Homozygous Trem2 C.549Del; P.(Leu184serfs*5) Variant Causing Nasu-Hakola Disease in Three Siblings in a Consanguineous Iraqi Family: Case Report and Review of Literature Publisher Pubmed



Gilani N^{1, 2} ; Bitarafan F³ ; Ozaslan M¹ ; Asheim S³ ; Heidari M⁴ ; Garshasbi M⁵
Source: Molecular Genetics and Genomic Medicine Published:2024

Abstract

Background: The Triggering Receptor Expressed on Myeloid Cells 2 protein (TREM2) plays a crucial role in various biological processes, including osteoclast differentiation, and disease-associated microglia (DAM) activation to regulate neuroinflammation, and phagocytosis in the brain.

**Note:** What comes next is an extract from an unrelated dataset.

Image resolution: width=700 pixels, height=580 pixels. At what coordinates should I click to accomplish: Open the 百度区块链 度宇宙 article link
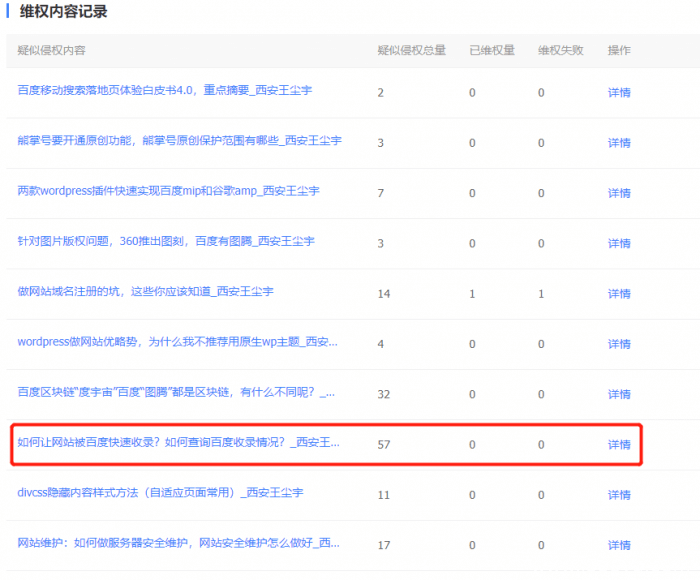[176, 393]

Genetic variations in TREM2 are implicated in neurodegenerative disorders, such as Nasu-hakola disease (NHD), characterized by bone lesions, neuropsychiatric disorders, and early-onset dementia. Methods: We studied 3 siblings with suspected NHD. Whole-exome sequencing was conducted on the proband to identify the possible genetic cause(s) and by Sanger sequencing to validate the identified variants in the two other affected siblings, a healthy sister, and the parents. Results: We identified a novel homozygous deletion (c.549del; p.(Leu184Serfs*5)) in TREM2. Our literature review reveals 16 TREM2 mutations causing early-onset dementia and bone lesions. Conclusion: These findings, alongside previous research, elucidate the clinical spectrum of TREM2-related diseases, aiding accurate diagnosis and patient care. This knowledge is vital for understanding TREM2-dependent DAM and its involvement in the pathogenesis of neurodevelopmental disorders which can help to develop targeted therapies and improve outcomes for TREM2-affected individuals. © 2024 The Author(s). Molecular Genetics & Genomic Medicine published by Wiley Periodicals LLC.